If both of those options fail, the third option is… back to the drawing board.  And, hard as it maybe to believe, that might be New Jersey’s best short-term bet for getting the wrong-headed PASPA bill overturned.

Here’s why: The current version of the bill that was passed by New Jersey’s legislature and later signed by Governor Chris Christie just might be a little bit intellectually lazy.  Though well-intended by the bill’s primary author and sponsor, NJ State Senator Ray Lesniak, the bill actual contains language that specifically mentions the state’s casinos and racetracks, rather than specifically excluding everything else.  The difference appears crucial, and appears to have given the two judges who ruled in favor of PASPA’s existing ban just enough legal leverage to keep PASPA intact and in place.

Judges do not like throwing out laws, even bad ones.  So they will search for ways to force that job back to the legislatures of both the states and the feds, forcing them to do their job.

Can New Jersey overturn PASPA by crafting and passing a better bill?  This writer says yes, but it involves two things: Taking the time to craft a comprehensive list of both business and non-business locations and categories, and then banning all of them from offering or hosting sports betting, and then allowing the possibility of whatever locations might remain to offer sports betting utterly free of supervision or taxation — if only for a very, very brief period of time.

In other words, New Jersey must play a game of chicken with the federal system if it wants to see the bad PASPA law overturned.  If New Jersey’s legislators are truly serious about, they could induce a panic in Washington D.C. that should have the US Congress rushing to rewrite PASPA on their own, just to keep New Jersey’s possible free market for sportsbetting from becoming reality.

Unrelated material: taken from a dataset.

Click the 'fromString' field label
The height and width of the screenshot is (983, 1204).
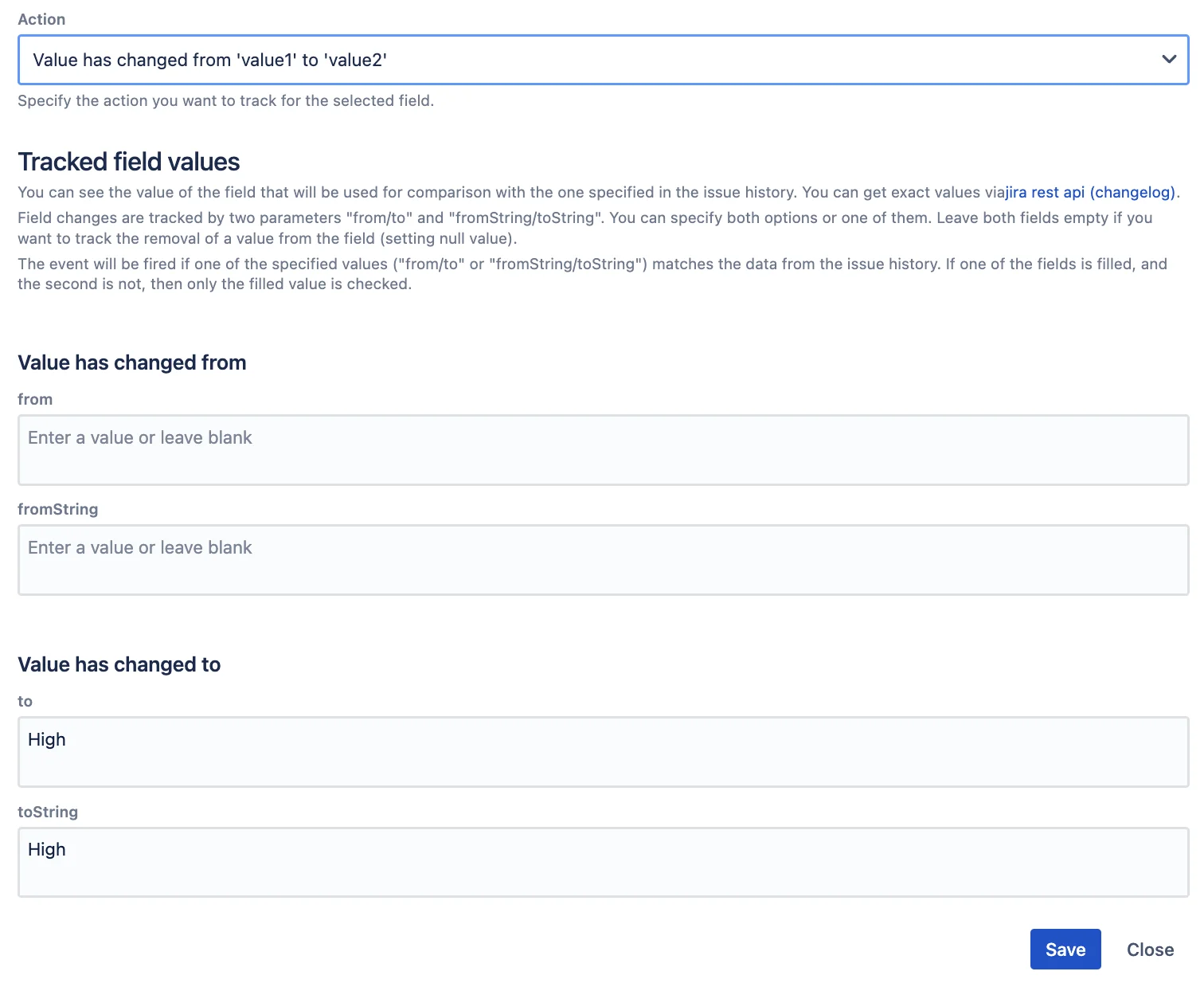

Step 1 in this process is to take the same law which was just shot down on appeal, and remove the language which refers to casinos and race tracks not being covered by the law’s general prohibitions against sports betting.

Instead, the bill should expand upon the general prohibition by banning all non-business property in the state from offering sports betting services, ranging from churches to city streets to swamps, or any other such land.  Next comes a specific “business” prohibition listing all the categories of businesses that will be deemed ineligible to offer sports betting services, which would include all such business types, but omit casinos and racetracks, utterly without mention.  (Referring to a list of New Jersey business codes such as this would be a great start.)  Additional statute language would declare that newly added codes are also automatically ineligible to host such services.

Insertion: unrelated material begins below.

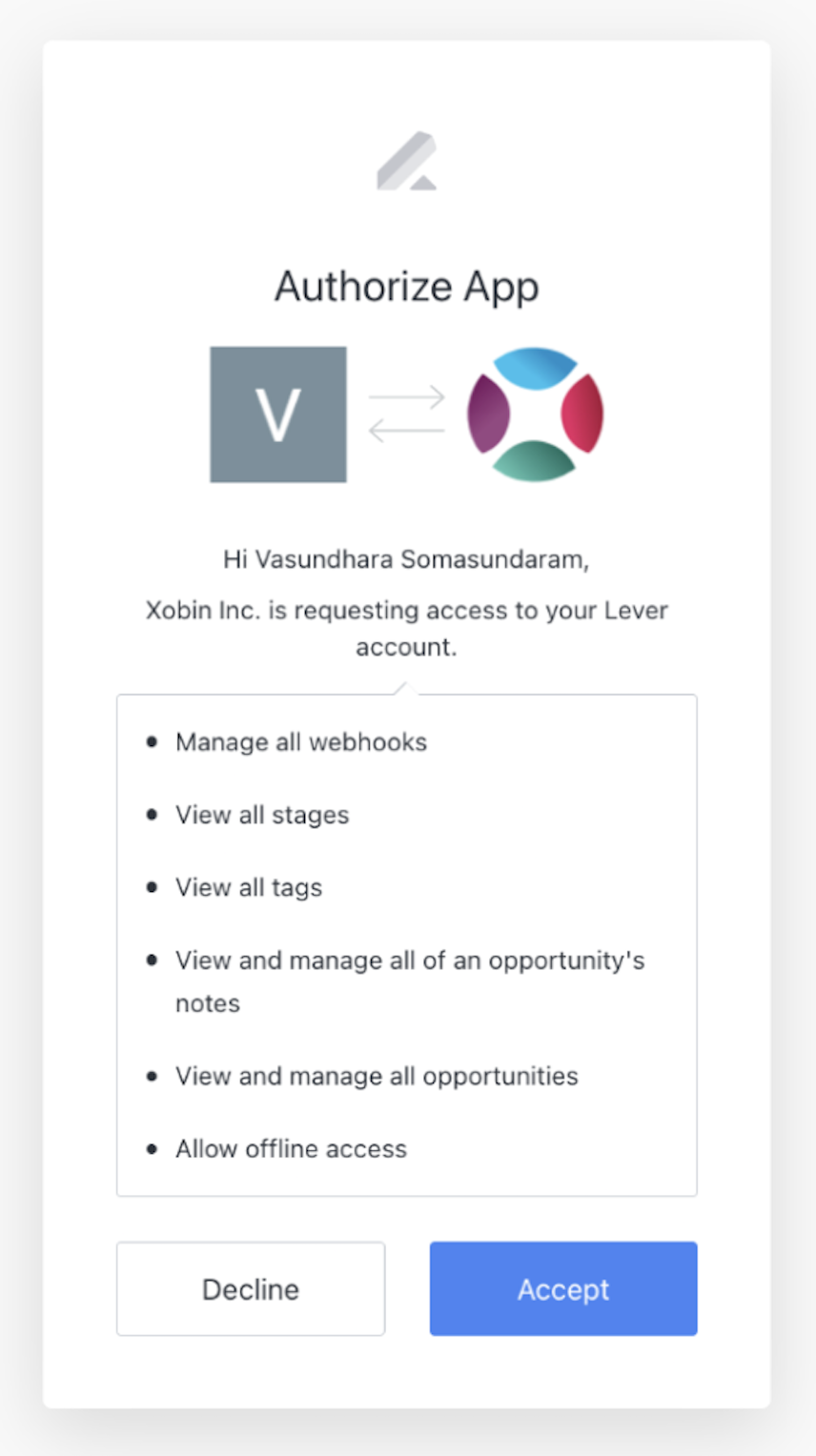The image size is (816, 1456).
Task: Accept the authorization request
Action: pos(563,1288)
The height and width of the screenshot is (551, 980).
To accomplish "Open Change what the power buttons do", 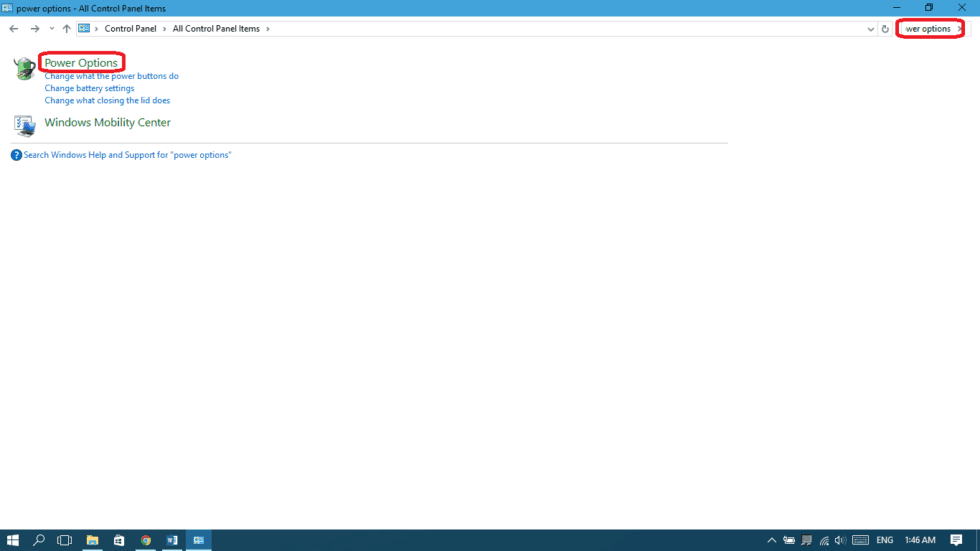I will [111, 76].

The point of such a legal structure would be to leave the casinos and race tracks unaffected by a ban without specifically mentioning those facilities, which should free the bill from the legal limbo cited by the two appellate judges who ruled on Tuesday to uphold PASPA.

Unfortunately, that structural shift would also leave those casino and racetrack facilities unavailable for licensing or regulation, at least for the very short term; they’d be able to operate tax-free, in theory.  The bill could be passed with the understanding that a regulatory framework formally authorizing New Jersey’s casinos and racetracks would be passed within a very brief period (say, 48 hours) of the federal-level PASPA law being repealed or modified.

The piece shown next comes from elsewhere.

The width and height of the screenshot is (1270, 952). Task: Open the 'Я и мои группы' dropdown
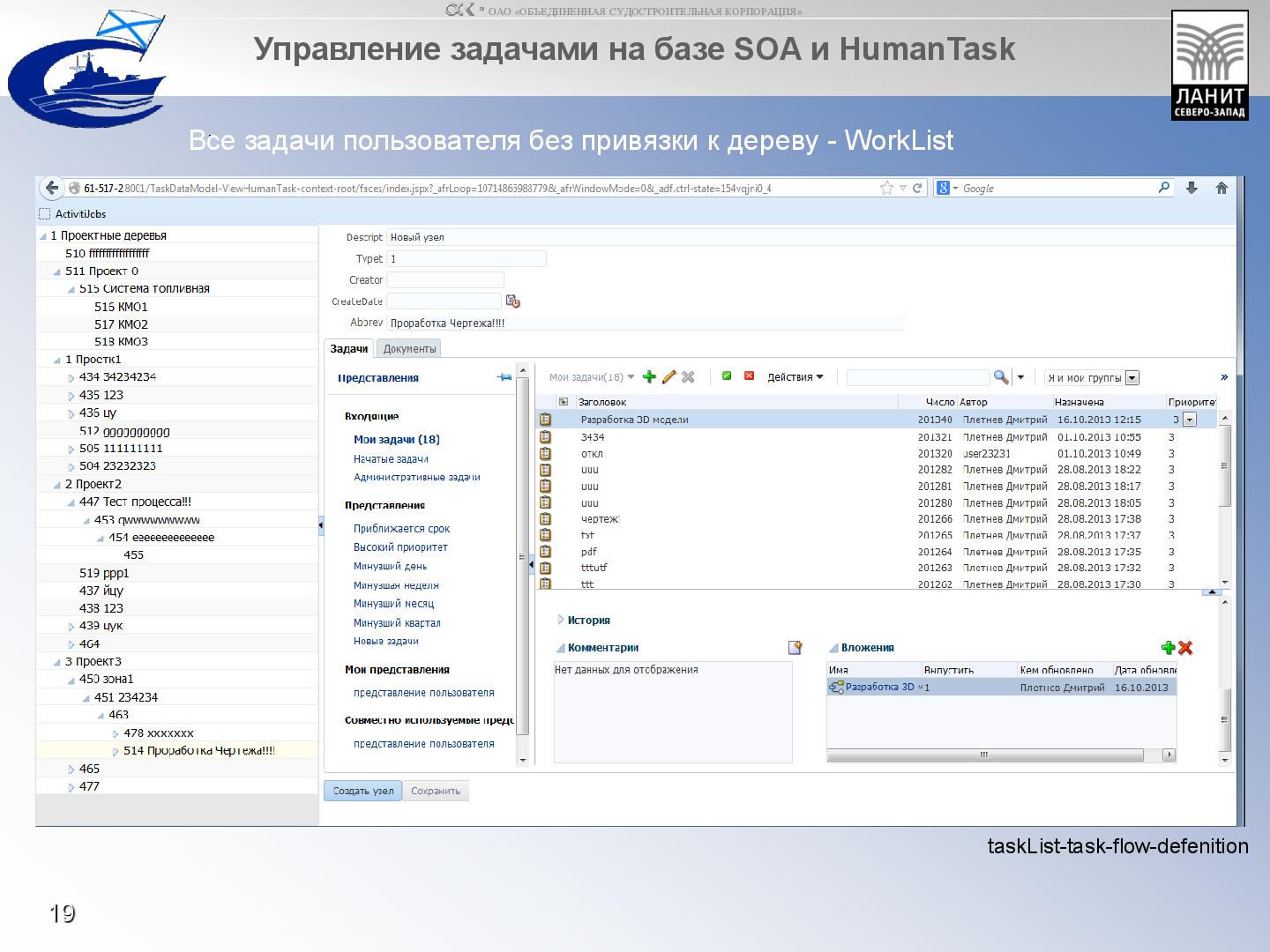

The idea, the game of legal chicken, is that the prospect of New Jersey allowing unregulated, untaxed sports betting to occur within its borders — but only at otherwise licensed casinos and racetracks — should be enough to get PASPA under a federal microscope in a big hurry.  Sure, that would come with big, big threats, including the likely vow from Roger Goodell to burn Trenton to the ground before the NFL lets another game be played in the Meadowlands.

Still, if New Jersey is truly serious about offering sports betting, and had the political will to follow through, it wouldn’t matter.  PASPA would go away in a hurry.

Do I really think this scenario will happen?  Of course not; it’s a theoretical exercise, a what-if pipe dream.  But it’s built on a sound concept: If New Jersey truly wants PASPA to go away, a legal path does indeed exist.